Bashkirtseff

Jeudi, 11 juin 1874

Orig

# Jeudi, 11 juin 1874

J'étais en train de rêver que Machenka voulait épouser un officier, il était en bleu couché par terre, je le lui déconseillais et tout à coup cet officier se changea en une hydre à trois têtes, et se mit à me poursuivre, alors saisissant ces trois têtes ensemble, ma main enveloppée dans un mouchoir je l'étouffai. Il paraît que ce n'était pas assez car le reptile privé de ses têtes se soulevait, j'apportai sur un plat une casserole en terre et deux couteaux de cuisine, avec lesquels je l'ai coupé avec Walitsky, [Rayé: le reptile] il était gros comme ma jambe et blanc en dedans. Je rêvais cela lorsque j'entendis la voix de Walitsky, je ne fus guère étonnée et je ne me levai que lorsque j'entendis près de mon lit:

- Est-ce qu'il faut préparer le bain ? Walitsky imitait Joséphine.

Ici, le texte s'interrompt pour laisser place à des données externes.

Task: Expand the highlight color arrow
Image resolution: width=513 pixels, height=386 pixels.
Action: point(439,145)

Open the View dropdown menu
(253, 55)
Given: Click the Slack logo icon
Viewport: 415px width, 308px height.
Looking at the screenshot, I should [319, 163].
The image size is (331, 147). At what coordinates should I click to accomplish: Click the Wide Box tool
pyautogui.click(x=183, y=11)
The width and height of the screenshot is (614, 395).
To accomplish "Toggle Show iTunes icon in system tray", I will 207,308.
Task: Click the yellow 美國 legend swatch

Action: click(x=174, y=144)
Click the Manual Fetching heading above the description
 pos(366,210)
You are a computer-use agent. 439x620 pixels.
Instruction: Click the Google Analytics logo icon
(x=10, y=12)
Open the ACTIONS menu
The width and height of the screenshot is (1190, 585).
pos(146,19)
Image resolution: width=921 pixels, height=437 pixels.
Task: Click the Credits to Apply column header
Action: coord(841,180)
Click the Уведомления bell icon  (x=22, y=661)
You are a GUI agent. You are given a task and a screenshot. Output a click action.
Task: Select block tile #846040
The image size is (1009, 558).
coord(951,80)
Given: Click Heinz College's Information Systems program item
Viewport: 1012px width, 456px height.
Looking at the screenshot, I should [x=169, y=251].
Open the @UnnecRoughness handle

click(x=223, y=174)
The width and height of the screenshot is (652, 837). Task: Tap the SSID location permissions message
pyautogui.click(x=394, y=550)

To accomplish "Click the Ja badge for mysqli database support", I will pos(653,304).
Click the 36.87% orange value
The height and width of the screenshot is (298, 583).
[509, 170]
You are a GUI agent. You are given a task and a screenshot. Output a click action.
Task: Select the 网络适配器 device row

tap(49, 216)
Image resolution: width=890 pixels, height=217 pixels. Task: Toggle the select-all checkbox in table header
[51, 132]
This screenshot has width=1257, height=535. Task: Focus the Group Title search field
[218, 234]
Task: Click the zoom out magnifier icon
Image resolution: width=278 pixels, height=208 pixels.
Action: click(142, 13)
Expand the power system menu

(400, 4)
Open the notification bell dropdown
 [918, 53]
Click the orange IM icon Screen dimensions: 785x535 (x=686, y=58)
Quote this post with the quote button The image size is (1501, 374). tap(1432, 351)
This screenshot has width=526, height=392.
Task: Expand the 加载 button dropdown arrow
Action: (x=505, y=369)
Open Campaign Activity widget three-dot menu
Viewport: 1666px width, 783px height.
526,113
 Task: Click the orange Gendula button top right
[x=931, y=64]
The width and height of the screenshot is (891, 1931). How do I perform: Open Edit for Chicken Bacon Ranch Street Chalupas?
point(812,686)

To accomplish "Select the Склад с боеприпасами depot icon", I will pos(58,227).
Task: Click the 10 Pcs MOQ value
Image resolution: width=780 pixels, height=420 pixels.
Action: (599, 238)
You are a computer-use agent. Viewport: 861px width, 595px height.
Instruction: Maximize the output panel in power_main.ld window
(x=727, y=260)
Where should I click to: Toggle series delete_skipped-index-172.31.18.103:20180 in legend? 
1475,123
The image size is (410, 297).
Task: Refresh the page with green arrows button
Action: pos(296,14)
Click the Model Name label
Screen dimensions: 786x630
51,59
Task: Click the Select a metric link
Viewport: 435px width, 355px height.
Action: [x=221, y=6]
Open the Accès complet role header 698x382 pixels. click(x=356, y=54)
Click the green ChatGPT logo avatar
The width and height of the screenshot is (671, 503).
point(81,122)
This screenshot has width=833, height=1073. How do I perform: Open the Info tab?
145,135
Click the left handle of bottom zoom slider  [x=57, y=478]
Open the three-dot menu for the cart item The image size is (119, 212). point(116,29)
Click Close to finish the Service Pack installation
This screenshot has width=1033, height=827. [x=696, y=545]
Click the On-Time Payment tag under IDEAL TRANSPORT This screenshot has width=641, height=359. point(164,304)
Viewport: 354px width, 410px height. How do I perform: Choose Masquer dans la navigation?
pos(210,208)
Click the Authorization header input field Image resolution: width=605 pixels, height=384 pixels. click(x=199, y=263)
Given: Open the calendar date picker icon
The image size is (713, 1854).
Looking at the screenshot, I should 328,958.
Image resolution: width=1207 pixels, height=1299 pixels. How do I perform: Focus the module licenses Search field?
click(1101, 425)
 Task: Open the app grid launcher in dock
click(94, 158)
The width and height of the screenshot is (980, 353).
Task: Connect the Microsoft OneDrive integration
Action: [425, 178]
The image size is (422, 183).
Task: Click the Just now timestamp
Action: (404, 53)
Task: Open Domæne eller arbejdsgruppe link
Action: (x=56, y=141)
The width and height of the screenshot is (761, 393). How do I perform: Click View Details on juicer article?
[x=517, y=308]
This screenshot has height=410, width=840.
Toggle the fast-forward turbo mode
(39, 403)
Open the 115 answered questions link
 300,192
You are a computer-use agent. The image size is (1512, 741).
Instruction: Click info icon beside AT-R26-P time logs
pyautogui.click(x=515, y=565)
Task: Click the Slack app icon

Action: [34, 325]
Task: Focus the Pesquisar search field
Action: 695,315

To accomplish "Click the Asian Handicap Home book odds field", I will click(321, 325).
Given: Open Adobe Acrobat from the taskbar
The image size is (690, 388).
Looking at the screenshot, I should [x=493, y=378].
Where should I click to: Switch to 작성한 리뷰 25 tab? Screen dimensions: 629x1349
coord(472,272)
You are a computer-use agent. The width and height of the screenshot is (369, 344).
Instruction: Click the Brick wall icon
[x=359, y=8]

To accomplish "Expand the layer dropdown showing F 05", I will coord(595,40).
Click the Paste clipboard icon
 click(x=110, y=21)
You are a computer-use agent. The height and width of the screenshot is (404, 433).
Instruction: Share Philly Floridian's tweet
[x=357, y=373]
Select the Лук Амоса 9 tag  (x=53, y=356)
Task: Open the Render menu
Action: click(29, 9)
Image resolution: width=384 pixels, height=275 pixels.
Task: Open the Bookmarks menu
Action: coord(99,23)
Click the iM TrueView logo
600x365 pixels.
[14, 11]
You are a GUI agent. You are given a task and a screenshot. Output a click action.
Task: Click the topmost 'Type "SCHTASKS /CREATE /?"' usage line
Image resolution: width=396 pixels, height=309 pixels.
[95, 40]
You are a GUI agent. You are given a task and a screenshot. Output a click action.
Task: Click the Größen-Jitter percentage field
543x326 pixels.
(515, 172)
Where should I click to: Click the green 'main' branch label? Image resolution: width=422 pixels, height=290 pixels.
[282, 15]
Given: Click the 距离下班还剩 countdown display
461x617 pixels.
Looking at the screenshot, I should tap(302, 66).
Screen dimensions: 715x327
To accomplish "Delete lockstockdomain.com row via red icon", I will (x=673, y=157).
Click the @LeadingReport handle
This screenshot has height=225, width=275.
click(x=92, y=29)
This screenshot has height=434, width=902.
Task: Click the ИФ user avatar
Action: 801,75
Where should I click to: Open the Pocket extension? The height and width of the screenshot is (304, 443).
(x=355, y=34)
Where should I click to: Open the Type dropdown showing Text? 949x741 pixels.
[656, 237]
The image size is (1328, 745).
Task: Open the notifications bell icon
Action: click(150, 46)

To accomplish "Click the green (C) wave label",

Je ne sais pourquoi on l'envoya, mais il est venu voilà tout. Je pris plaisir à lui faire voir Paris, qu'il connaît d'ailleurs. Nous allâmes au Bois, mais bien qu'il y eut des courses nous vîmes fort peu de monde. Seulement une fois Fedus qui descendait et nous montions, en voiture il se tourna à demi mais je ne rougis pas. Walitsky veut que ce soit Bête qui ait dit que je m'intéresse à lui et que à cause de cela il me regarde, mais c'est absurdité éminente puisque je le remarque parce qu'il m'a regardée. Maman a dit que la première fois qu'il me vit il s'arrêta et depuis ce temps me regarde toujours, en effet je le connais depuis qu'il m'a regardée. Il est temps que je repasse mes journaux, je n'étais pas assez claire, hélas !

Maintenant peut-être outré-je, je dis tout ce que j'ai le temps de dire. Il m'a semblé voir le prince noir dans un coupé, j'ai fait tourner quelques minutes après. Mais je ne le revis plus, n'importe. Je voudrais bien savoir pourquoi Fedus me fixe, si c'est un vaurien, et qu'est-ce qu'il s'imagine !

Ce qui me fait parler de cet imbécile et ce qui m'inquiète c'est que je crains qu'il n'ait vu ma rougeur et qu'il ne l'interprète à sa façon. Ce sera énormément fastidieux.

J'avais plaisir à entendre parler de la maison, d'Adam, de Trifon, de Fortuné, etc. etc. des singes.

On dit que Gioia est devenue plus amusante que Pitou, qu'elle se baigne et puis se sèche au soleil.

Les Anitchkoff quittent tout à fait Nice, j'en suis très chagrinée, c'étaient de véritables amis dévoués, comme on n'en trouve pas deux fois.